*** Exercise data ***

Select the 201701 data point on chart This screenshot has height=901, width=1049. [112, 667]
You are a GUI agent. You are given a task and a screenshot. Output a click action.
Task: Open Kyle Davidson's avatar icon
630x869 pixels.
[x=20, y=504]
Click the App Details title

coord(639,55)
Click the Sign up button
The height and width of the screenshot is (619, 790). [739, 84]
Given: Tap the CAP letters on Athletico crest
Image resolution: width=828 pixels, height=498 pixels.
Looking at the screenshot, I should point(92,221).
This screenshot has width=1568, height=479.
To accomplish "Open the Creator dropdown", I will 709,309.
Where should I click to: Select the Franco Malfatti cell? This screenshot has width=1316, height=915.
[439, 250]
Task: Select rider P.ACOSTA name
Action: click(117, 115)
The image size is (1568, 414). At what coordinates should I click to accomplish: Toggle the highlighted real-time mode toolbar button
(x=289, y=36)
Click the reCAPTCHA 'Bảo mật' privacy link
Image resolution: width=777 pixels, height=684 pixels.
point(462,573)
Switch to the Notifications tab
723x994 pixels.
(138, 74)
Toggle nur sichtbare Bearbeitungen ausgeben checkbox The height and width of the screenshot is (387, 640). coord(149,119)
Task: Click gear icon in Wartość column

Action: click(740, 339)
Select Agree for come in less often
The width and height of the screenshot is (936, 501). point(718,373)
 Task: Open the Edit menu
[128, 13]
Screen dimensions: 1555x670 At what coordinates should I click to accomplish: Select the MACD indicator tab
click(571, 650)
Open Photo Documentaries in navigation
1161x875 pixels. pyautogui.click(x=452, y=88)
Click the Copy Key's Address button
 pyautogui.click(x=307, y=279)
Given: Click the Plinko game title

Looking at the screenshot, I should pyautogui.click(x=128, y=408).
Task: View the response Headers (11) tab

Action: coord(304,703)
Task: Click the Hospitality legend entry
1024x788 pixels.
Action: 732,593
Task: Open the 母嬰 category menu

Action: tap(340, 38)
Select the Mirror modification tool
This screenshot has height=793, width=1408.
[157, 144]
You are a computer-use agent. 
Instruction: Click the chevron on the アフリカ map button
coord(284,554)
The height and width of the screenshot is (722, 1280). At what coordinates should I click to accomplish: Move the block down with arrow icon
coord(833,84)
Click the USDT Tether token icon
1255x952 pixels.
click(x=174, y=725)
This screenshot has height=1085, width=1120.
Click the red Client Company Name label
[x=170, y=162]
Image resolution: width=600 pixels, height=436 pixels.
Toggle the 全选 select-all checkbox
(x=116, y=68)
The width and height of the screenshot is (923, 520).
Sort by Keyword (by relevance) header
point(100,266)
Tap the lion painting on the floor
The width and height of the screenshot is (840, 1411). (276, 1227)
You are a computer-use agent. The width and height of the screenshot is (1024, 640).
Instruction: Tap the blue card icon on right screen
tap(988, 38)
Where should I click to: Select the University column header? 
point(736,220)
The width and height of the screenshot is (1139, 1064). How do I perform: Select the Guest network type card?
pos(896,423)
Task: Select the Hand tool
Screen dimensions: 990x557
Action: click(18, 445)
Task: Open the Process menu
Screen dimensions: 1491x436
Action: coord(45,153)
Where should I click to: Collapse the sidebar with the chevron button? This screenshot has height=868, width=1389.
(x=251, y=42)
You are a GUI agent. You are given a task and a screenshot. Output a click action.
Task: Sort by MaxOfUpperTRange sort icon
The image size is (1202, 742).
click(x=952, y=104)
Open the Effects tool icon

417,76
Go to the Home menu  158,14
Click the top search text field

***

What you need to do:
Your task is to reproduce the records in full, without any alteration.

Exercise answer:
Select the 201701 data point on chart This screenshot has height=901, width=1049. [112, 667]
You are a GUI agent. You are given a task and a screenshot. Output a click action.
Task: Open Kyle Davidson's avatar icon
630x869 pixels.
[x=20, y=504]
Click the App Details title

coord(639,55)
Click the Sign up button
The height and width of the screenshot is (619, 790). [739, 84]
Given: Tap the CAP letters on Athletico crest
Image resolution: width=828 pixels, height=498 pixels.
Looking at the screenshot, I should point(92,221).
This screenshot has width=1568, height=479.
To accomplish "Open the Creator dropdown", I will 709,309.
Where should I click to: Select the Franco Malfatti cell? This screenshot has width=1316, height=915.
[439, 250]
Task: Select rider P.ACOSTA name
Action: click(117, 115)
The image size is (1568, 414). At what coordinates should I click to accomplish: Toggle the highlighted real-time mode toolbar button
(x=289, y=36)
Click the reCAPTCHA 'Bảo mật' privacy link
Image resolution: width=777 pixels, height=684 pixels.
point(462,573)
Switch to the Notifications tab
723x994 pixels.
(138, 74)
Toggle nur sichtbare Bearbeitungen ausgeben checkbox The height and width of the screenshot is (387, 640). coord(149,119)
Task: Click gear icon in Wartość column

Action: click(740, 339)
Select Agree for come in less often
The width and height of the screenshot is (936, 501). point(718,373)
 Task: Open the Edit menu
[128, 13]
Screen dimensions: 1555x670 At what coordinates should I click to accomplish: Select the MACD indicator tab
click(571, 650)
Open Photo Documentaries in navigation
1161x875 pixels. pyautogui.click(x=452, y=88)
Click the Copy Key's Address button
 pyautogui.click(x=307, y=279)
Given: Click the Plinko game title

Looking at the screenshot, I should pyautogui.click(x=128, y=408).
Task: View the response Headers (11) tab

Action: coord(304,703)
Task: Click the Hospitality legend entry
1024x788 pixels.
Action: 732,593
Task: Open the 母嬰 category menu

Action: tap(340, 38)
Select the Mirror modification tool
This screenshot has height=793, width=1408.
[157, 144]
You are a computer-use agent. 
Instruction: Click the chevron on the アフリカ map button
coord(284,554)
The height and width of the screenshot is (722, 1280). At what coordinates should I click to accomplish: Move the block down with arrow icon
coord(833,84)
Click the USDT Tether token icon
1255x952 pixels.
click(x=174, y=725)
This screenshot has height=1085, width=1120.
Click the red Client Company Name label
[x=170, y=162]
Image resolution: width=600 pixels, height=436 pixels.
Toggle the 全选 select-all checkbox
(x=116, y=68)
The width and height of the screenshot is (923, 520).
Sort by Keyword (by relevance) header
point(100,266)
Tap the lion painting on the floor
The width and height of the screenshot is (840, 1411). (276, 1227)
You are a computer-use agent. The width and height of the screenshot is (1024, 640).
Instruction: Tap the blue card icon on right screen
tap(988, 38)
Where should I click to: Select the University column header? 
point(736,220)
The width and height of the screenshot is (1139, 1064). How do I perform: Select the Guest network type card?
pos(896,423)
Task: Select the Hand tool
Screen dimensions: 990x557
Action: click(18, 445)
Task: Open the Process menu
Screen dimensions: 1491x436
Action: coord(45,153)
Where should I click to: Collapse the sidebar with the chevron button? This screenshot has height=868, width=1389.
(x=251, y=42)
You are a GUI agent. You are given a task and a screenshot. Output a click action.
Task: Sort by MaxOfUpperTRange sort icon
The image size is (1202, 742).
click(x=952, y=104)
Open the Effects tool icon

417,76
Go to the Home menu  158,14
Click the top search text field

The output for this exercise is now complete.